Task to carry out: Set down every record below exactly as written.

The data:
[Start of section]

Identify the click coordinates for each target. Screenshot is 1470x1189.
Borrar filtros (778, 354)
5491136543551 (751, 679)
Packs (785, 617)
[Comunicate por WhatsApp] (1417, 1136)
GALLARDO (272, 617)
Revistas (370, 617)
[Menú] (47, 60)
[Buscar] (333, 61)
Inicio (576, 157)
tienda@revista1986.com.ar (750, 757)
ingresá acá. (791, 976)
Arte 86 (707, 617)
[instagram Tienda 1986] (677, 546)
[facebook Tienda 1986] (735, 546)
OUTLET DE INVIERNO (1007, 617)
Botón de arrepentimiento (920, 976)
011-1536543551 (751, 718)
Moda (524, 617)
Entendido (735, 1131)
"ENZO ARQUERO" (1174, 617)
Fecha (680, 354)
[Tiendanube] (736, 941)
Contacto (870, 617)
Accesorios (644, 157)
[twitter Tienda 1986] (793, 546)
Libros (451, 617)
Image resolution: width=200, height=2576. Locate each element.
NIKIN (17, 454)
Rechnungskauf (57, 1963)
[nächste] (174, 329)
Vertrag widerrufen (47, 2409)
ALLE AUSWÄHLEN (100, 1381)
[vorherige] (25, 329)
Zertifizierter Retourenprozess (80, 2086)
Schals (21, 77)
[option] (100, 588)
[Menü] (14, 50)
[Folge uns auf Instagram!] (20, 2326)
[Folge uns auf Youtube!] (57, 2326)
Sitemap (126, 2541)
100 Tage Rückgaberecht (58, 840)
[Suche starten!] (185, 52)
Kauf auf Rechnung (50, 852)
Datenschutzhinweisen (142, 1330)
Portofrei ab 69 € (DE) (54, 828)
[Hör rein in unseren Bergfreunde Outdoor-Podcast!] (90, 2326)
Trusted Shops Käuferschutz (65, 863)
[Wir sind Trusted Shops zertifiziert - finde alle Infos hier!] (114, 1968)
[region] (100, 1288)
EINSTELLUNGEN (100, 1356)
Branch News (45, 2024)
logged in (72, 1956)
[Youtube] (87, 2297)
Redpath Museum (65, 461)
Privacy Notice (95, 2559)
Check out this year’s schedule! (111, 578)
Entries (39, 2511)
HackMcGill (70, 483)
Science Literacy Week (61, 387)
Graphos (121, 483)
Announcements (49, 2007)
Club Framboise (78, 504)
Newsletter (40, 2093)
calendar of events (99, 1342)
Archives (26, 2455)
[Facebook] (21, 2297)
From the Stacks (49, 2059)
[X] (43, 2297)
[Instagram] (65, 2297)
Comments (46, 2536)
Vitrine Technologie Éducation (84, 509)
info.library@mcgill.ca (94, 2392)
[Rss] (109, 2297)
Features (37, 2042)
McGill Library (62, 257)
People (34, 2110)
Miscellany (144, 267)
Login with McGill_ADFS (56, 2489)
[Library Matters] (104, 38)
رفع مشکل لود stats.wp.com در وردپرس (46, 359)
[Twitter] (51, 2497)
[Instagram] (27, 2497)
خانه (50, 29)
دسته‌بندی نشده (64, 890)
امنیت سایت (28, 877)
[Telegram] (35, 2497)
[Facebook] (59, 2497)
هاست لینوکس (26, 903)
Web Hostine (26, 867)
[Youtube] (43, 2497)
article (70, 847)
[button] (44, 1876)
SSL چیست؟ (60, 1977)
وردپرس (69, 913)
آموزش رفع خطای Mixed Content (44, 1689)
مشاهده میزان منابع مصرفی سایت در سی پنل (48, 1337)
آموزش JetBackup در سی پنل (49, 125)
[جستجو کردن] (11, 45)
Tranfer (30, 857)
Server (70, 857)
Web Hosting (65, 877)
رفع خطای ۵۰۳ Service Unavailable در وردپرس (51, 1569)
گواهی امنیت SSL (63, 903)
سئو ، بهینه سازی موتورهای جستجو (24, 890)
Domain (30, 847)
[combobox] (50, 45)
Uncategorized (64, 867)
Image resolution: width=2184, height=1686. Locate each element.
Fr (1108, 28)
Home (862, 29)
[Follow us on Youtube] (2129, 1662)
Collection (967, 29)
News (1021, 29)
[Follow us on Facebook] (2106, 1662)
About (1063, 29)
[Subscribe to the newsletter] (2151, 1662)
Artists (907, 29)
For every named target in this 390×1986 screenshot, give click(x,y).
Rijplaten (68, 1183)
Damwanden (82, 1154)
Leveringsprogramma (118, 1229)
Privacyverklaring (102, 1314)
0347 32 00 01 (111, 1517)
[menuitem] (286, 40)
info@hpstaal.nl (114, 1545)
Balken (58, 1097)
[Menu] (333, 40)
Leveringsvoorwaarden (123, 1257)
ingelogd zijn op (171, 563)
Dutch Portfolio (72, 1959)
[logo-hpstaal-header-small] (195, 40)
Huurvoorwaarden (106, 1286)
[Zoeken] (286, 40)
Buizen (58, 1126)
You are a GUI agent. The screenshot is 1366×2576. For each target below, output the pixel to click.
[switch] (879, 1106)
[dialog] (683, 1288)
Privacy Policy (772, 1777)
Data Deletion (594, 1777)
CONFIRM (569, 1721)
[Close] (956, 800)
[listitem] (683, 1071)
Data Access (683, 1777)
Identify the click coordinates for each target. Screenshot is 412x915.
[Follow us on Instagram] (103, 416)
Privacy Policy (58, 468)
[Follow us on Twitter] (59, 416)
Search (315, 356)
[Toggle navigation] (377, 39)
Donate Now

[End of section]

Your response:
Identify the click coordinates for each target. Screenshot is 1470x1189.
Borrar filtros (778, 354)
5491136543551 (751, 679)
Packs (785, 617)
[Comunicate por WhatsApp] (1417, 1136)
GALLARDO (272, 617)
Revistas (370, 617)
[Menú] (47, 60)
[Buscar] (333, 61)
Inicio (576, 157)
tienda@revista1986.com.ar (750, 757)
ingresá acá. (791, 976)
Arte 86 (707, 617)
[instagram Tienda 1986] (677, 546)
[facebook Tienda 1986] (735, 546)
OUTLET DE INVIERNO (1007, 617)
Botón de arrepentimiento (920, 976)
011-1536543551 (751, 718)
Moda (524, 617)
Entendido (735, 1131)
"ENZO ARQUERO" (1174, 617)
Fecha (680, 354)
[Tiendanube] (736, 941)
Contacto (870, 617)
Accesorios (644, 157)
[twitter Tienda 1986] (793, 546)
Libros (451, 617)
Image resolution: width=200, height=2576. Locate each element.
NIKIN (17, 454)
Rechnungskauf (57, 1963)
[nächste] (174, 329)
Vertrag widerrufen (47, 2409)
ALLE AUSWÄHLEN (100, 1381)
[vorherige] (25, 329)
Zertifizierter Retourenprozess (80, 2086)
Schals (21, 77)
[option] (100, 588)
[Menü] (14, 50)
[Folge uns auf Instagram!] (20, 2326)
[Folge uns auf Youtube!] (57, 2326)
Sitemap (126, 2541)
100 Tage Rückgaberecht (58, 840)
[Suche starten!] (185, 52)
Kauf auf Rechnung (50, 852)
Datenschutzhinweisen (142, 1330)
Portofrei ab 69 € (DE) (54, 828)
[Hör rein in unseren Bergfreunde Outdoor-Podcast!] (90, 2326)
Trusted Shops Käuferschutz (65, 863)
[Wir sind Trusted Shops zertifiziert - finde alle Infos hier!] (114, 1968)
[region] (100, 1288)
EINSTELLUNGEN (100, 1356)
Branch News (45, 2024)
logged in (72, 1956)
[Youtube] (87, 2297)
Redpath Museum (65, 461)
Privacy Notice (95, 2559)
Check out this year’s schedule! (111, 578)
Entries (39, 2511)
HackMcGill (70, 483)
Science Literacy Week (61, 387)
Graphos (121, 483)
Announcements (49, 2007)
Club Framboise (78, 504)
Newsletter (40, 2093)
calendar of events (99, 1342)
Archives (26, 2455)
[Facebook] (21, 2297)
From the Stacks (49, 2059)
[X] (43, 2297)
[Instagram] (65, 2297)
Comments (46, 2536)
Vitrine Technologie Éducation (84, 509)
info.library@mcgill.ca (94, 2392)
[Rss] (109, 2297)
Features (37, 2042)
McGill Library (62, 257)
People (34, 2110)
Miscellany (144, 267)
Login with McGill_ADFS (56, 2489)
[Library Matters] (104, 38)
رفع مشکل لود stats.wp.com در وردپرس (46, 359)
[Twitter] (51, 2497)
[Instagram] (27, 2497)
خانه (50, 29)
دسته‌بندی نشده (64, 890)
امنیت سایت (28, 877)
[Telegram] (35, 2497)
[Facebook] (59, 2497)
هاست لینوکس (26, 903)
Web Hostine (26, 867)
[Youtube] (43, 2497)
article (70, 847)
[button] (44, 1876)
SSL چیست؟ (60, 1977)
وردپرس (69, 913)
آموزش رفع خطای Mixed Content (44, 1689)
مشاهده میزان منابع مصرفی سایت در سی پنل (48, 1337)
آموزش JetBackup در سی پنل (49, 125)
[جستجو کردن] (11, 45)
Tranfer (30, 857)
Server (70, 857)
Web Hosting (65, 877)
رفع خطای ۵۰۳ Service Unavailable در وردپرس (51, 1569)
گواهی امنیت SSL (63, 903)
سئو ، بهینه سازی موتورهای جستجو (24, 890)
Domain (30, 847)
[combobox] (50, 45)
Uncategorized (64, 867)
Image resolution: width=2184, height=1686. Locate each element.
Fr (1108, 28)
Home (862, 29)
[Follow us on Youtube] (2129, 1662)
Collection (967, 29)
News (1021, 29)
[Follow us on Facebook] (2106, 1662)
About (1063, 29)
[Subscribe to the newsletter] (2151, 1662)
Artists (907, 29)
For every named target in this 390×1986 screenshot, give click(x,y).
Rijplaten (68, 1183)
Damwanden (82, 1154)
Leveringsprogramma (118, 1229)
Privacyverklaring (102, 1314)
0347 32 00 01 (111, 1517)
[menuitem] (286, 40)
info@hpstaal.nl (114, 1545)
Balken (58, 1097)
[Menu] (333, 40)
Leveringsvoorwaarden (123, 1257)
ingelogd zijn op (171, 563)
Dutch Portfolio (72, 1959)
[logo-hpstaal-header-small] (195, 40)
Huurvoorwaarden (106, 1286)
[Zoeken] (286, 40)
Buizen (58, 1126)
You are a GUI agent. The screenshot is 1366×2576. For each target below, output the pixel to click.
[switch] (879, 1106)
[dialog] (683, 1288)
Privacy Policy (772, 1777)
Data Deletion (594, 1777)
CONFIRM (569, 1721)
[Close] (956, 800)
[listitem] (683, 1071)
Data Access (683, 1777)
Identify the click coordinates for each target. Screenshot is 412x915.
[Follow us on Instagram] (103, 416)
Privacy Policy (58, 468)
[Follow us on Twitter] (59, 416)
Search (315, 356)
[Toggle navigation] (377, 39)
Donate Now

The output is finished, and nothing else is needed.